What this task involves: Could you give again exactly, and only, the lines from the one holding "Click the 55.0 y-axis tick label" through the end of the data, both ends included, with pictures left out?

*** Opening of Task input ***

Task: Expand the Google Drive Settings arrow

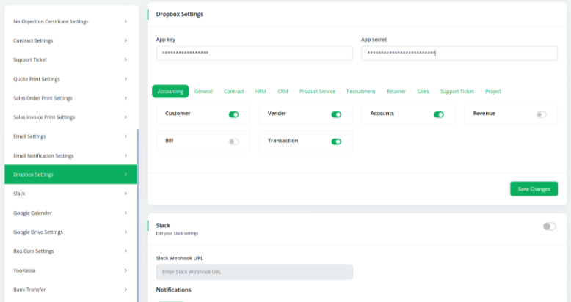Action: pos(126,232)
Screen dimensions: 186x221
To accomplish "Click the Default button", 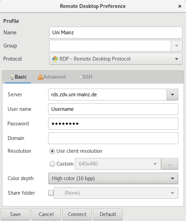I will pyautogui.click(x=108, y=214).
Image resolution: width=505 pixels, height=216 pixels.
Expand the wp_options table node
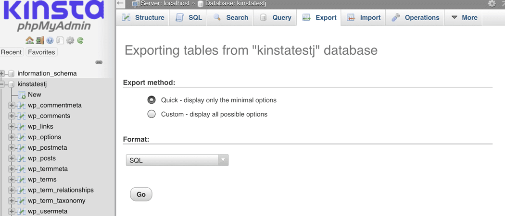[12, 137]
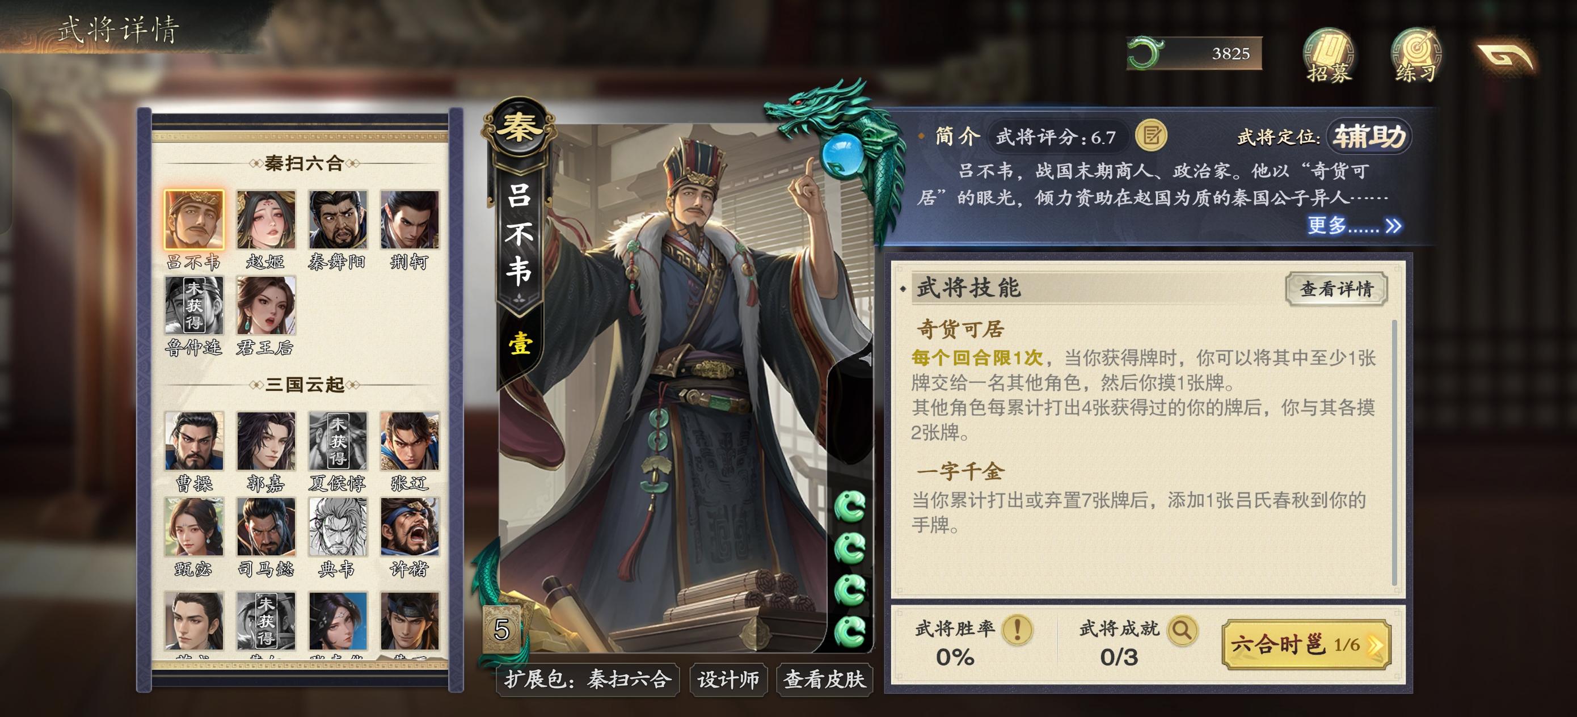The image size is (1577, 717).
Task: Click the 秦 faction emblem on card
Action: coord(518,128)
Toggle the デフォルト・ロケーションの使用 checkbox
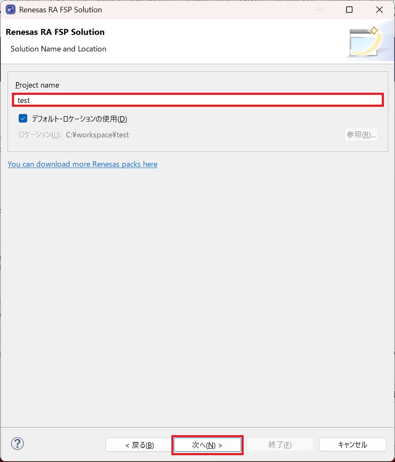Image resolution: width=395 pixels, height=462 pixels. tap(23, 118)
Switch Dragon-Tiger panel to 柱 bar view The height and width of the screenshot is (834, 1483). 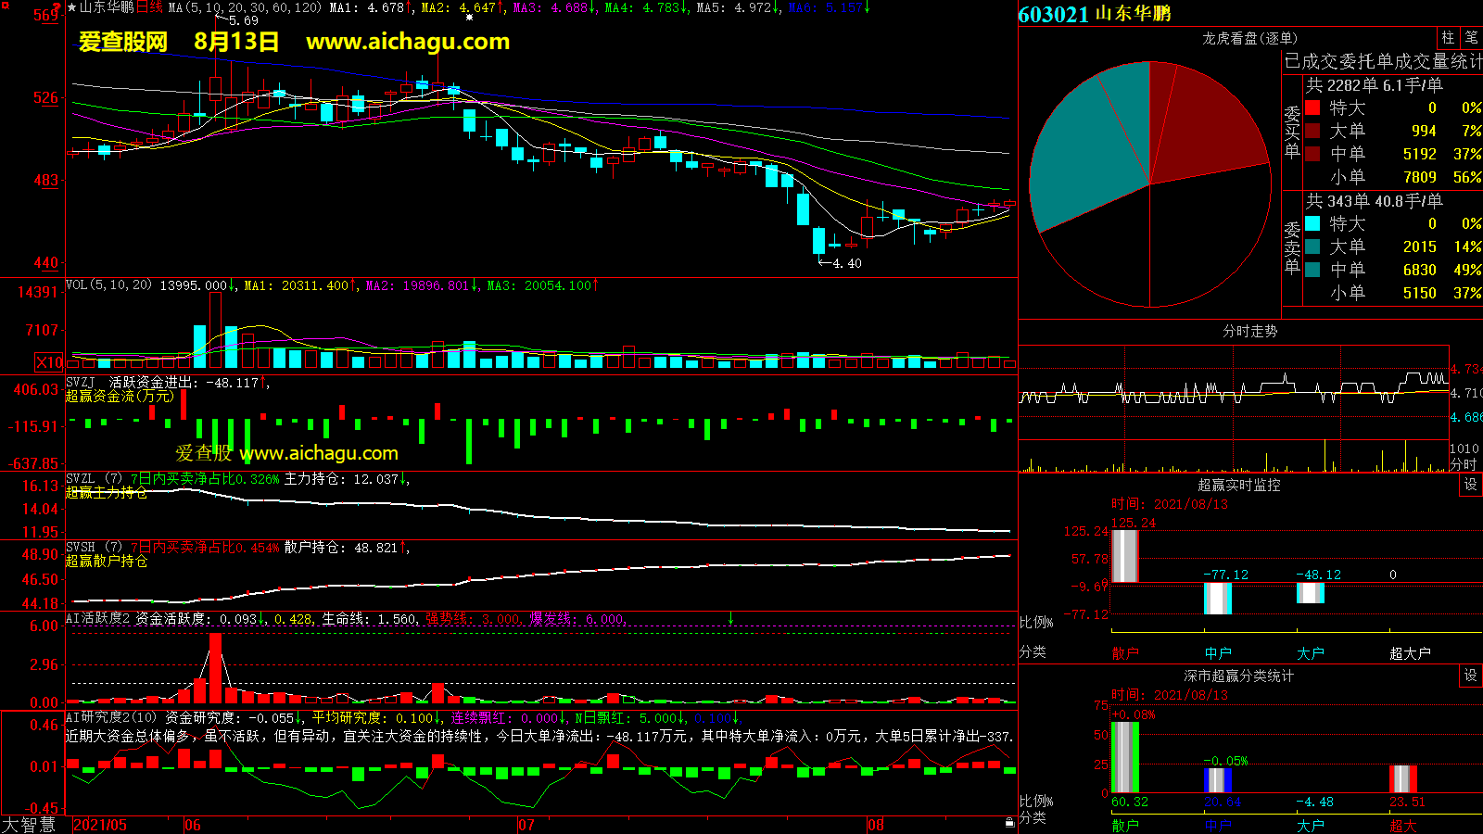(x=1448, y=38)
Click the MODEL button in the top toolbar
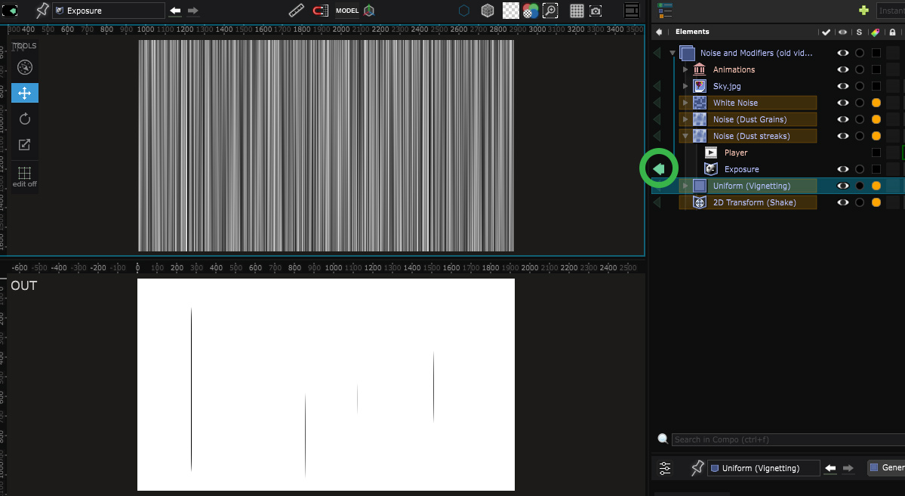 click(x=347, y=11)
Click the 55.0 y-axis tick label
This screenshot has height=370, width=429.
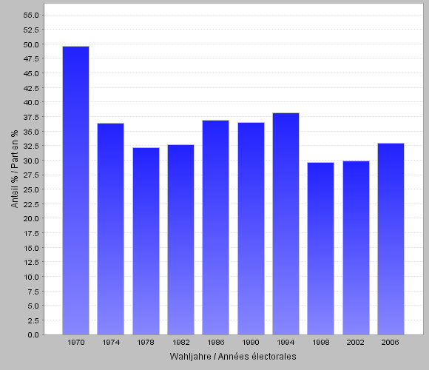tap(31, 16)
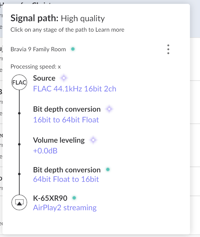
Task: Click the Processing speed label
Action: coord(36,67)
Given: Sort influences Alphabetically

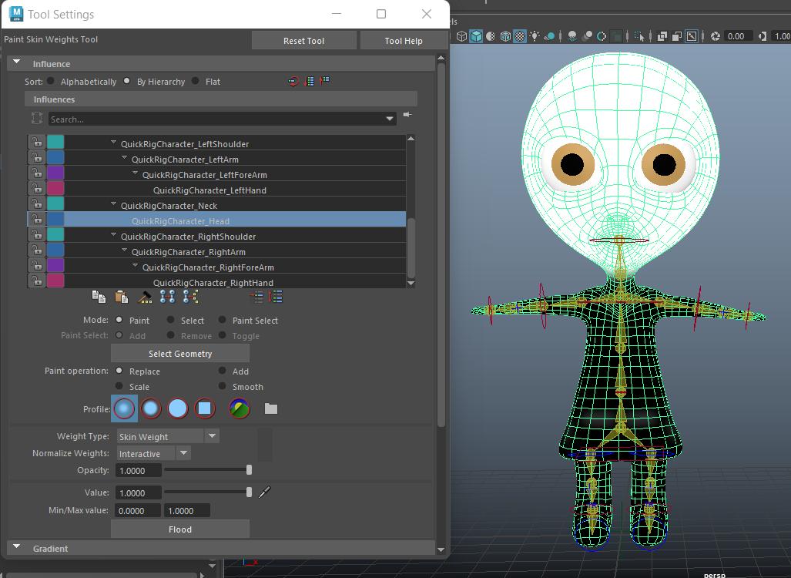Looking at the screenshot, I should 51,81.
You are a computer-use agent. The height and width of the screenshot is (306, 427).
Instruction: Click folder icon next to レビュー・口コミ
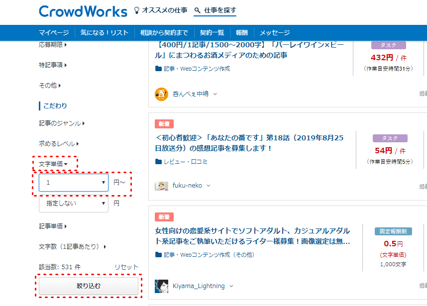pyautogui.click(x=159, y=162)
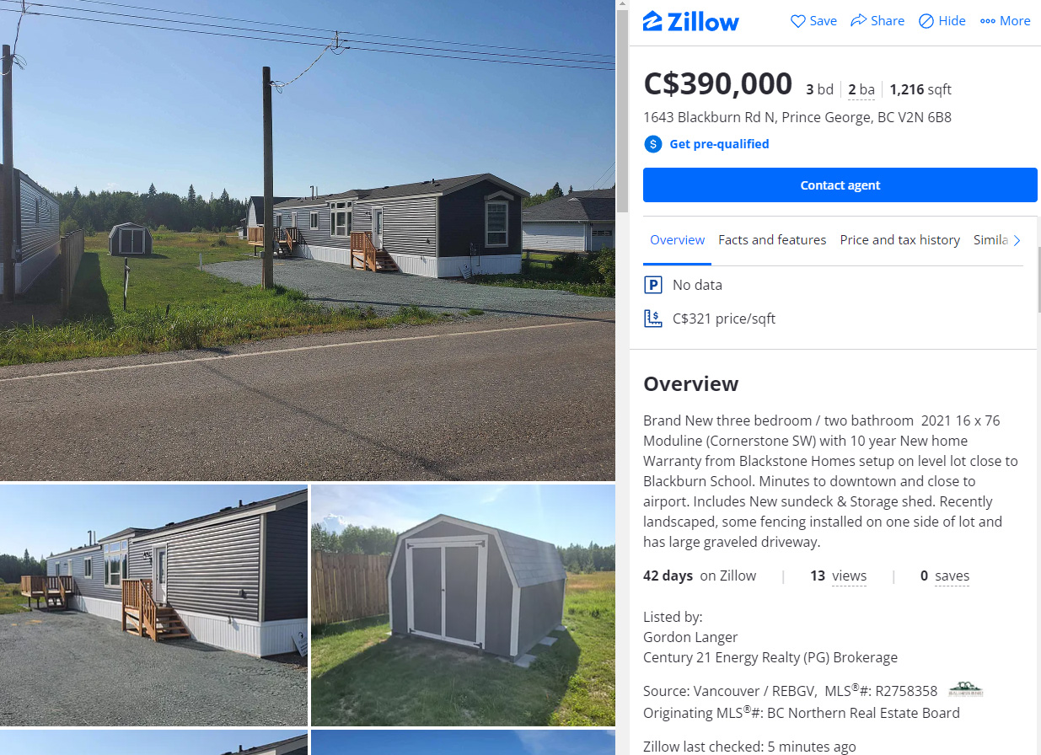Click the Get pre-qualified link

point(719,144)
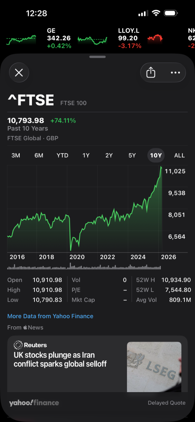Image resolution: width=195 pixels, height=422 pixels.
Task: Tap the Yahoo Finance logo at the bottom
Action: coord(34,403)
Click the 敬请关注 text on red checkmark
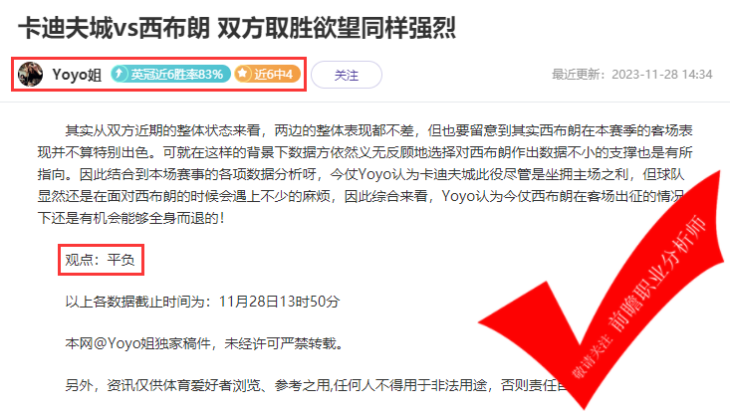This screenshot has width=730, height=414. click(x=593, y=356)
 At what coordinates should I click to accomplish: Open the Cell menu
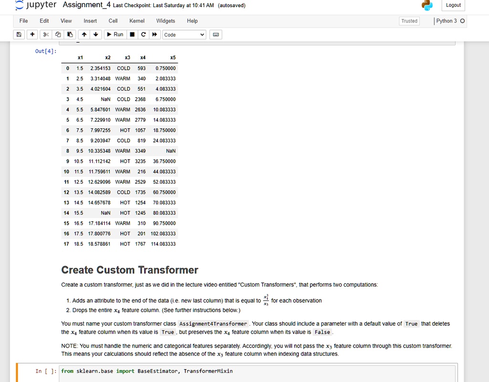(x=113, y=21)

*** Close of Task input ***

Task response:
Click the 55.0 y-axis tick label
This screenshot has height=370, width=429.
tap(31, 16)
Task: Click the Processing speed label
Action: coord(36,67)
Given: Sort influences Alphabetically

Looking at the screenshot, I should 51,81.
You are a computer-use agent. The height and width of the screenshot is (306, 427).
Instruction: Click folder icon next to レビュー・口コミ
pyautogui.click(x=159, y=162)
Click the Get pre-qualified link

point(719,144)
Image resolution: width=195 pixels, height=422 pixels.
Task: Tap the Yahoo Finance logo at the bottom
Action: coord(34,403)
Click the 敬请关注 text on red checkmark
This screenshot has width=730, height=414. click(x=593, y=356)
 At what coordinates should I click to accomplish: Open the Cell menu
(x=113, y=21)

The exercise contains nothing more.